If you want an even lower dropout voltage than the above circuits provide you can get it, albeit at some extra complexity and cost. The following 5V, 50mA limiter has a dropout voltage of only 50 mV and is also stable with temperature since it doesn't rely on a BJT's Vbe to set the current.

View attachment 201138

Voltage divider R1/R2 determines the setpoint for the voltage across current sense resistor R5. Op amp U1 provides the control function, and MUST be a RRIO op amp. C1 and R4 discourage instability and oscillations.

U1 and Q1 are a lot costlier than a pair of jellybean BJTs; but if you absolutely must have the lowest possible dropout voltage the above circuit is one way to get it.

That's the opposite direction of what I was searching for with my cheap, simple experiment at the moment, but looks like a good circuit to keep in mind for other uses in the future. I'll be sure to save it for later.

There only thing I see as a potential weakness, depending on how picky you want to be, is that the current limit is proportionally dependent on supply voltage, since the reference comes from a voltage divider.

If you wanted a current limit that was more immune to supply voltage variation or inaccuracy, presumably you could set something up with a Zener, TL431, etc. to provide a more stable reference.

 

After staring at the above, I concluded that the next time I need to design a current limiting circuit the first I would consider is an adjustable (or not) constant current source with enough allowance for a certain variation of the input voltage.

I'm curious what you have in mind when you mention constant current sources. Are you referring to a different class of sub circuits, or to ICs?

It seems like most of the IC current source solutions I've seen have pretty high dropout voltage, although if there are good ones I'm overlooking, I'd love to know more about them.

 

That's the opposite direction of what I was searching for with my cheap, simple experiment at the moment, but looks like a good circuit to keep in mind for other uses in the future. I'll be sure to save it for later.

I understand; I posted that just to illustrate one method of achieving a rock-bottom, minimum dropout voltage if that were the overriding consideration. For your purpose it's not a practical solution.

Exercise instructions >>
• 1. Edit the current-limiting forum thread from "There only thing" up to and including "circuits, or to ICs?", changing "Zener" to "LM385".
• 2. Proceed with the current-limiting forum thread by writing what comes after its final post.

Pointing records for text and elements >>
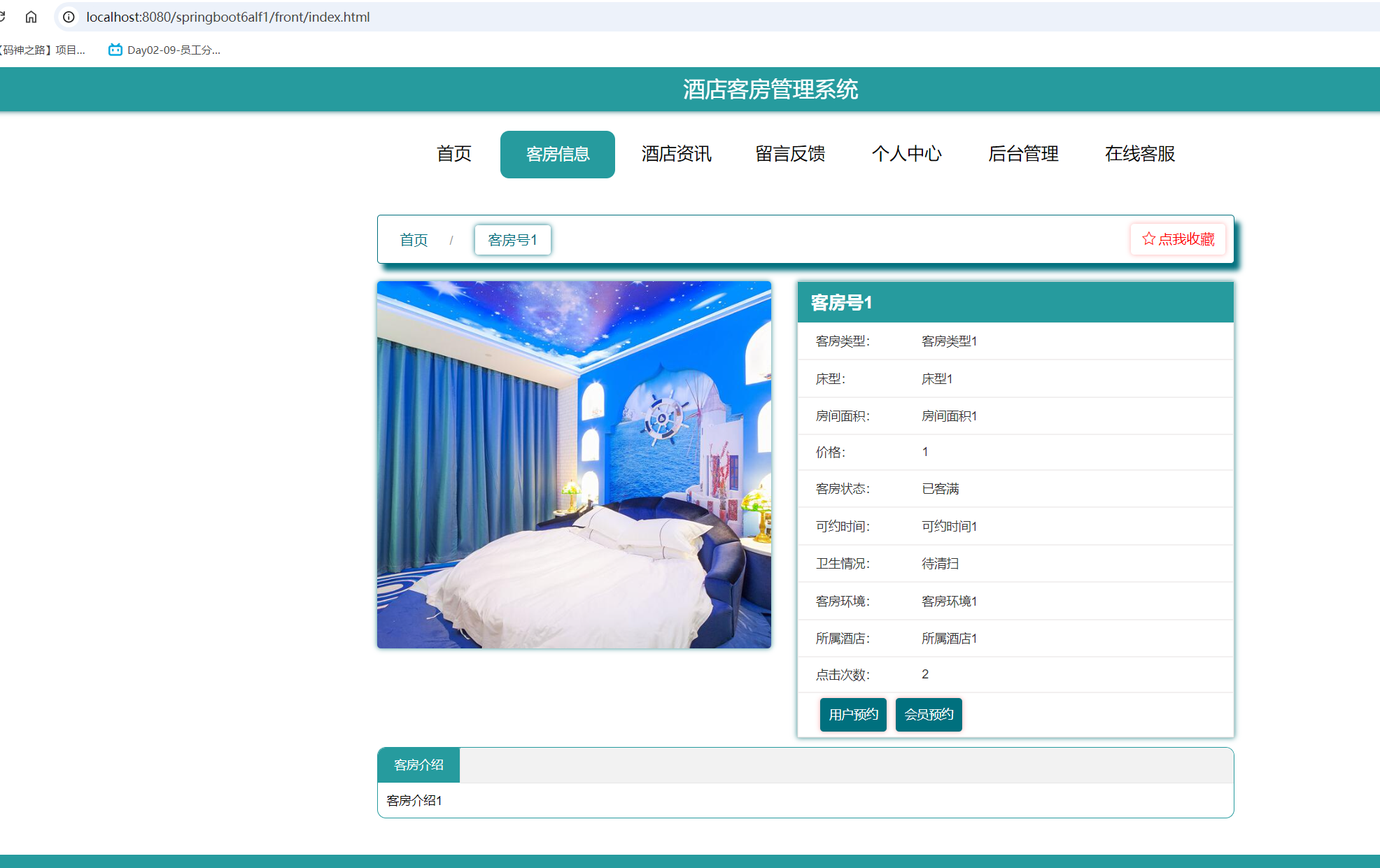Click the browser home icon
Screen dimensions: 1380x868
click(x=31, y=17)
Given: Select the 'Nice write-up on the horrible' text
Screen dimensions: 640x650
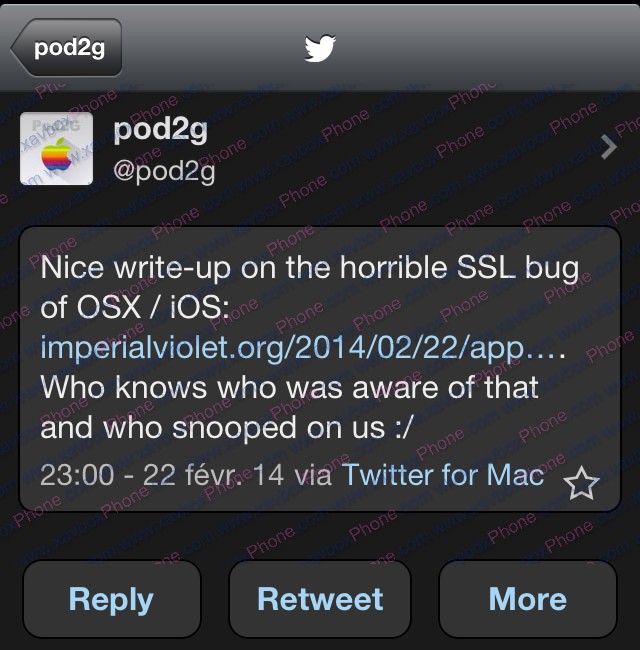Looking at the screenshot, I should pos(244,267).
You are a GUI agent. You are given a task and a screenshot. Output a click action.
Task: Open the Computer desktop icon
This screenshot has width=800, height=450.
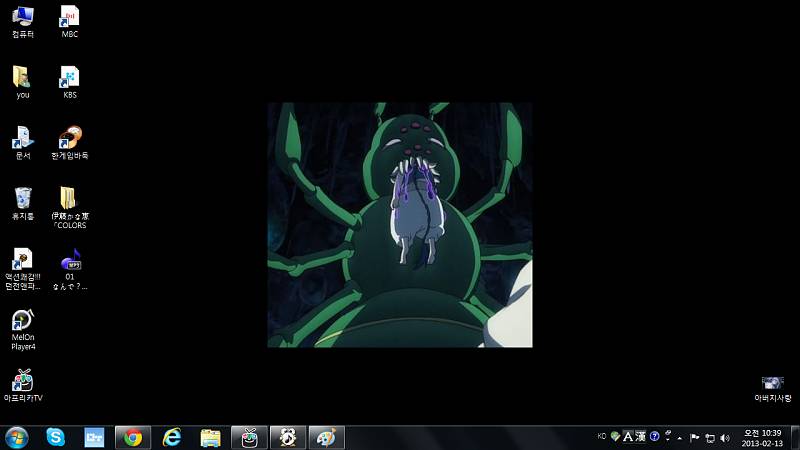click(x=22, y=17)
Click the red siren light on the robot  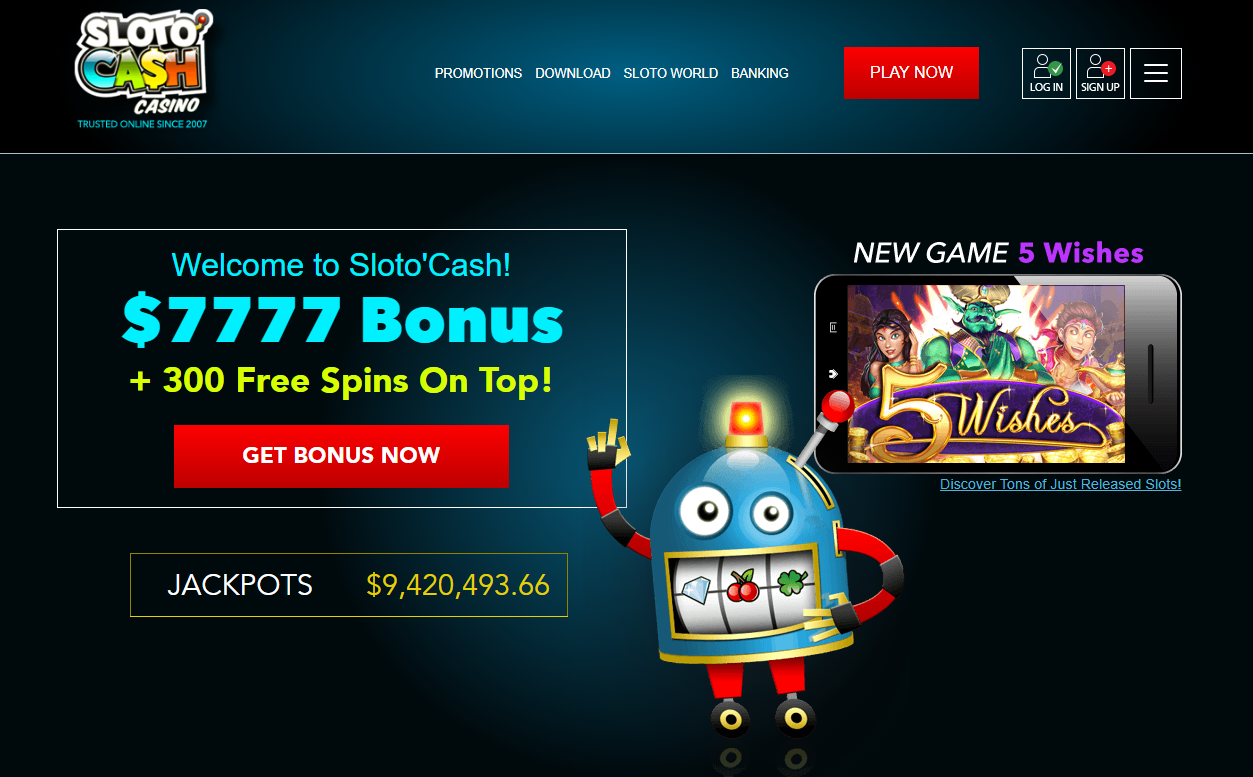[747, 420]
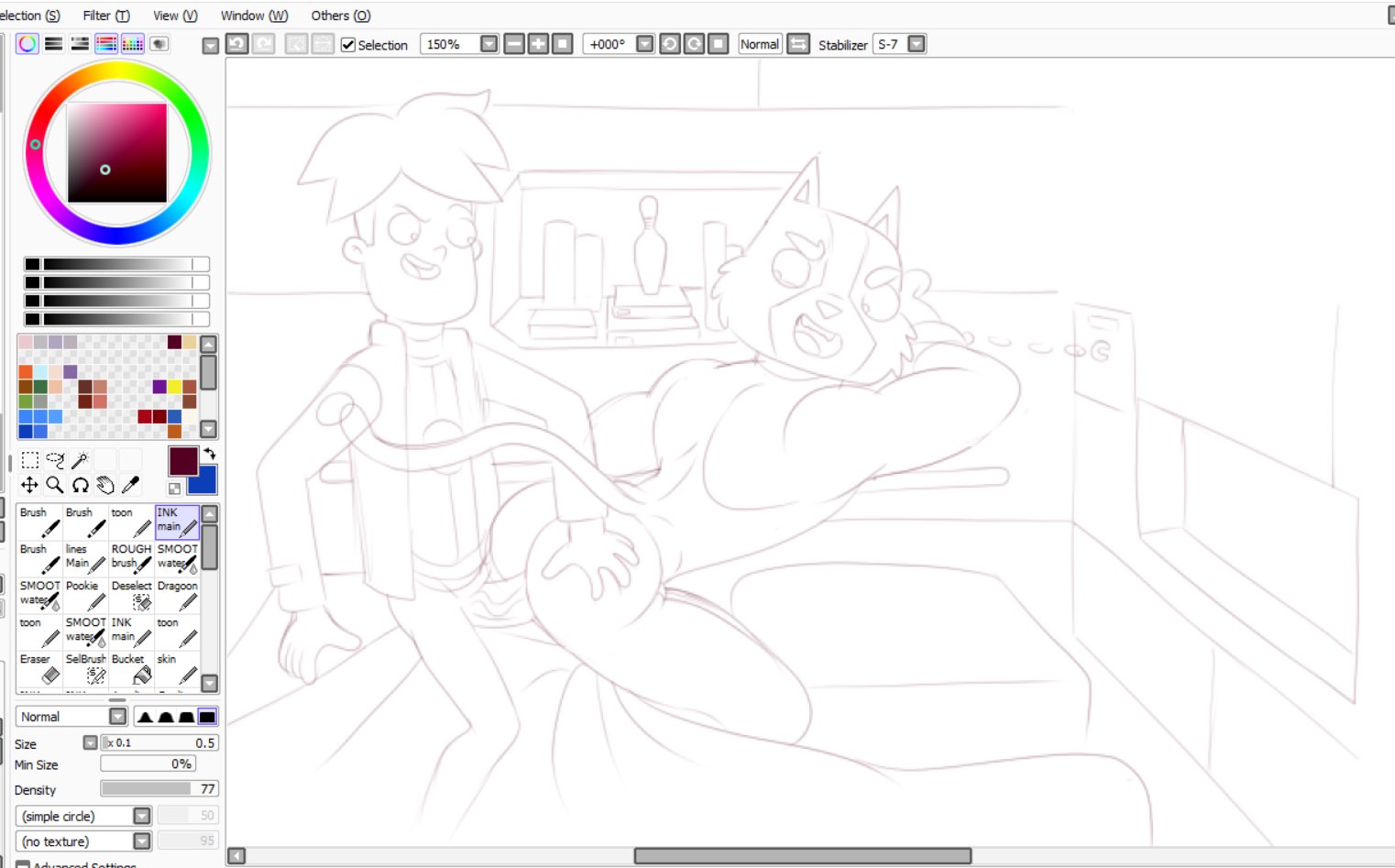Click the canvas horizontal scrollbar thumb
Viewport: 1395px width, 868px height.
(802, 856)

Responses to the tasks >>
• 1.
There only thing I see as a potential weakness, depending on how picky you want to be, is that the current limit is proportionally dependent on supply voltage, since the reference comes from a voltage divider.

If you wanted a current limit that was more immune to supply voltage variation or inaccuracy, presumably you could set something up with a LM385, TL431, etc. to provide a more stable reference.

 

After staring at the above, I concluded that the next time I need to design a current limiting circuit the first I would consider is an adjustable (or not) constant current source with enough allowance for a certain variation of the input voltage.

I'm curious what you have in mind when you mention constant current sources. Are you referring to a different class of sub circuits, or to ICs?

• 2.
There only thing I see as a potential weakness, depending on how picky you want to be, is that the current limit is proportionally dependent on supply voltage, since the reference comes from a voltage divider.

If you wanted a current limit that was more immune to supply voltage variation or inaccuracy, presumably you could set something up with a Zener, TL431, etc. to provide a more stable reference.

That's exactly what you'd do if you wanted to eliminate the dependence on supply voltage. My choice would be to use a TL431 to get a reference point 2.5 volts below Vcc, then divide down from that.

It seems like most of the IC current source solutions I've seen have pretty high dropout voltage, although if there are good ones I'm overlooking, I'd love to know more about them.

I don't make much of a distinction between constant current source circuits and current limiting circuits; to me, they're pretty much the same thing except possibly what characteristics they're optimized for, such as precision control over current, programmability via an external control voltage, etc.

 

I'm curious what you have in mind when you mention constant current sources. Are you referring to a different class of sub circuits, or to ICs?

It seems like most of the IC current source solutions I've seen have pretty high dropout voltage, although if there are good ones I'm overlooking, I'd love to know more about them.

@ebeowulf17

It seems that I am derailing your thread after all. Sorry for that.

To your question: when posting my last comment, in fact, I had in mind not your interest on low dropout (my bad) but many different current limiting circuits I've built in the past plus a series of constant current sources where I could adjust the voltage controlling the current. After all, a current-limited PSU may be used as a constant current source if required.

I don't make much of a distinction between constant current source circuits and current limiting circuits; to me, they're pretty much the same thing except possibly what characteristics they're optimized for, such as precision control over current, programmability via an external control voltage, etc.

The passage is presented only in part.